According to the docs, when we call the backward function to the tensor if the tensor is non-scalar (i.e. its data has more than one element) and requires gradient, the function additionally requires specifying gradient.
import torch
a = torch.tensor([10.,10.],requires_grad=True)
b = torch.tensor([20.,20.],requires_grad=True)
F = a * b
F.backward(gradient=torch.tensor([1.,1.]))
print(a.grad)
Output: tensor([20., 20.])
Now scaling the external gradient:
a = torch.tensor([10.,10.],requires_grad=True)
b = torch.tensor([20.,20.],requires_grad=True)
F = a * b
F.backward(gradient=torch.tensor([2.,2.])) #modified
print(a.grad)
Output: tensor([40., 40.])
So, passing the gradient argument to backward seems to scale the gradients.
Also, by default F.backward()
is F.backward(gradient=torch.Tensor([1.]))
Apart from scaling the grad value how does the gradient
parameter passed to the backward function helps to compute the derivatives when we have a non-scalar tensor?

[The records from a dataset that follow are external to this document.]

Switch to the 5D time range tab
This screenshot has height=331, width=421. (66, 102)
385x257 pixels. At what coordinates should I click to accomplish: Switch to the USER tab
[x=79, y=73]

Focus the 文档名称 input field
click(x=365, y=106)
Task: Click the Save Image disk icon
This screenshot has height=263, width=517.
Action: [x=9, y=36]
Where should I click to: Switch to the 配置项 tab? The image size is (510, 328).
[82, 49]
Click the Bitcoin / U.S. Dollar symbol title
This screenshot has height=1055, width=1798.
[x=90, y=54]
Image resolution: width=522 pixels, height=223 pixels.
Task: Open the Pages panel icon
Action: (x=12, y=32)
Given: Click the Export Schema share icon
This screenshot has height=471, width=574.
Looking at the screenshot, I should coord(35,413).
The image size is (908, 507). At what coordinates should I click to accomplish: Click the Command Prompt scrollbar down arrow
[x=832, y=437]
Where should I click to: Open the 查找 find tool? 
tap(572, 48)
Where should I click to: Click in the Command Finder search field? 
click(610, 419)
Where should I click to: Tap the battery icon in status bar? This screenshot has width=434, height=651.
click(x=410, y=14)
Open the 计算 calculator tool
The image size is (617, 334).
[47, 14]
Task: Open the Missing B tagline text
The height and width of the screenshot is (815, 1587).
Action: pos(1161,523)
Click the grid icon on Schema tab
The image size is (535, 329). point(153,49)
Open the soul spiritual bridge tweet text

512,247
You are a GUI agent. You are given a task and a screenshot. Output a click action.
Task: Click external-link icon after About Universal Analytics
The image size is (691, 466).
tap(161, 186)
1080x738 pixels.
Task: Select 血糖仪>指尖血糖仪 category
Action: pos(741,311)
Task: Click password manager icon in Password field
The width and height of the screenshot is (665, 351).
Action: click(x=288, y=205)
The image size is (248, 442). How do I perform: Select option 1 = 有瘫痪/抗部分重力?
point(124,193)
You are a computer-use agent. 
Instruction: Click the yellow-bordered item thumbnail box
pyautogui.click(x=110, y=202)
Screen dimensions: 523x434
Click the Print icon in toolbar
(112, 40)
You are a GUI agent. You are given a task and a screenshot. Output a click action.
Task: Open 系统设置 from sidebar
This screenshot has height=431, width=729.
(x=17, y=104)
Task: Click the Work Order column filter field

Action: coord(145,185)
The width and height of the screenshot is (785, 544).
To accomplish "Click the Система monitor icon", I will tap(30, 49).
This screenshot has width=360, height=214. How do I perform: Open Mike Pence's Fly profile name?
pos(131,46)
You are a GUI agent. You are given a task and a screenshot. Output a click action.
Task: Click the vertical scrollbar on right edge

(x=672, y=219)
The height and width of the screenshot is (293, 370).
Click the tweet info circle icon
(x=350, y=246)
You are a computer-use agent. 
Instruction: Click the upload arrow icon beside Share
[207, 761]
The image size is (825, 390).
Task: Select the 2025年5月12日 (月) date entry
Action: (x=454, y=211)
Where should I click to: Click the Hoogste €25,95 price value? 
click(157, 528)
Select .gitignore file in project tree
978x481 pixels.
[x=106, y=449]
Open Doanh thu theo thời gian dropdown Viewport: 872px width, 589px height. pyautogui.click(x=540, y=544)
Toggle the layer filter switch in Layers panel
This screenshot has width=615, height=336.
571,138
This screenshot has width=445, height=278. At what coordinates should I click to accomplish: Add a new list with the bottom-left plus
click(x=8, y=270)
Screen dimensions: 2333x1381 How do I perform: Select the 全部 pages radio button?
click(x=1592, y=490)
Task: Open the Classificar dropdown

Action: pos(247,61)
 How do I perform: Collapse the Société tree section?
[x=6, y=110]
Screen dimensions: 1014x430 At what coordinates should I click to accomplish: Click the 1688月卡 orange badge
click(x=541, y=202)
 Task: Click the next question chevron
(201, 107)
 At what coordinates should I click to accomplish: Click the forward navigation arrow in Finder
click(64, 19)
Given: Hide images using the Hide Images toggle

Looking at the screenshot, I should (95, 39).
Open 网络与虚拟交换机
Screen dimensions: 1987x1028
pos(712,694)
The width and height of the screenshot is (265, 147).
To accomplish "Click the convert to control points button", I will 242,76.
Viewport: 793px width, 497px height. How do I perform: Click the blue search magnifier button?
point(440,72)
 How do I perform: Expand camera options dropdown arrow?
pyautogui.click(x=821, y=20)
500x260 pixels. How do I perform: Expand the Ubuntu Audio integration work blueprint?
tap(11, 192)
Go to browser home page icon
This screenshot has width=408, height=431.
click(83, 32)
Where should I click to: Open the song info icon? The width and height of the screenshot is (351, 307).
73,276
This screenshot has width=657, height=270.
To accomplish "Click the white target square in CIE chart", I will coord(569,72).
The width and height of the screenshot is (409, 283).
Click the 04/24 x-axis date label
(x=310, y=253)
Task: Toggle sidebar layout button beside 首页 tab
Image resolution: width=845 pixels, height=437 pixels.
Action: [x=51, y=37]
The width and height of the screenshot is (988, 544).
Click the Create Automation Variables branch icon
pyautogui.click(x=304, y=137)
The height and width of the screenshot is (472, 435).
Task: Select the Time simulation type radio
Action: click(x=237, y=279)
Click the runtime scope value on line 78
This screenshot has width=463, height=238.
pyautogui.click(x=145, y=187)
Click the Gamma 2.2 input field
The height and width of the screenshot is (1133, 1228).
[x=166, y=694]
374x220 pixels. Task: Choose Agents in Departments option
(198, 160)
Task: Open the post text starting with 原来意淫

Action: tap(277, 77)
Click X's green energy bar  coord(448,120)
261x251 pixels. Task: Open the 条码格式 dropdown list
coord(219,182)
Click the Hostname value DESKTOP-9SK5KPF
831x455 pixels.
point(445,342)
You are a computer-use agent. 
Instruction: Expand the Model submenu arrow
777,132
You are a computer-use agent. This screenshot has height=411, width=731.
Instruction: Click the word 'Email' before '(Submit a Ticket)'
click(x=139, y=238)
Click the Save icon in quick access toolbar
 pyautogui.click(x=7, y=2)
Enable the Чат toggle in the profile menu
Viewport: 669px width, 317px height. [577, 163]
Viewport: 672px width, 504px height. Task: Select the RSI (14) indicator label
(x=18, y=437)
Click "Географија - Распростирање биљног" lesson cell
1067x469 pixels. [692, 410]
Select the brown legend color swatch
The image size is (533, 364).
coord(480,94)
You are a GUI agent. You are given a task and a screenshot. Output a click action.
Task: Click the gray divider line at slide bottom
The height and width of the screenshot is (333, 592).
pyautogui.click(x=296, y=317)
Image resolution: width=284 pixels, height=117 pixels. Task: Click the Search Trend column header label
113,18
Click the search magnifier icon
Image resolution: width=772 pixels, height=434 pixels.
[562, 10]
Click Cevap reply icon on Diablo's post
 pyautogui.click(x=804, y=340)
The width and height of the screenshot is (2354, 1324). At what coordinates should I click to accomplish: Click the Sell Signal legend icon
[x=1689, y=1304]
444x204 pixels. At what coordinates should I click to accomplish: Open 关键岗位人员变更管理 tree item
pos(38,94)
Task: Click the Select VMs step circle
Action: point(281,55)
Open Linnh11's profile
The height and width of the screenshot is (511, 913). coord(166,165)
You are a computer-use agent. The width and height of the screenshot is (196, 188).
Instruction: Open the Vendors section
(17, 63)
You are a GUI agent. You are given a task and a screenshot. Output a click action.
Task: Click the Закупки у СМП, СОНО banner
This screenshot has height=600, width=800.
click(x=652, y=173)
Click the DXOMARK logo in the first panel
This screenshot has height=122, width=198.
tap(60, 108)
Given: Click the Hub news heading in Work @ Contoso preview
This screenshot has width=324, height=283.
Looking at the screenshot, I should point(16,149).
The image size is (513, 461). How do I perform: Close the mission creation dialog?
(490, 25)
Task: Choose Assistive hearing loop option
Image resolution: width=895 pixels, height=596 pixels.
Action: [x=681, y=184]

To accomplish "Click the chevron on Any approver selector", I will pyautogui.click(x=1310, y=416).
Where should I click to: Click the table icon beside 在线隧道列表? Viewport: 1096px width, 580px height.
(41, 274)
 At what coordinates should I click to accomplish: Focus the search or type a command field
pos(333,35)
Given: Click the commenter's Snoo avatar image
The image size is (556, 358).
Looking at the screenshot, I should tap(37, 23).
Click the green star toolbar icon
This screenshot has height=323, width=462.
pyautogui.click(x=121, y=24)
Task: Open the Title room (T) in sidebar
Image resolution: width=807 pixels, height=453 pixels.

Why can’t PyTorch calculate the derivative implicitly without asking explicit gradient parameter as it did for the scalar-tensor?
Also, In the case of scalar value, .backward()
w/o parameters is equivalent to .backward(torch.tensor(1.0))
then why can’t we use broadcasting of torch.tensor(1.0)
so that it works for not-scalar inputs also instead of explicitly having to pass external gradient
parameter while calculating the vector Jacobian product?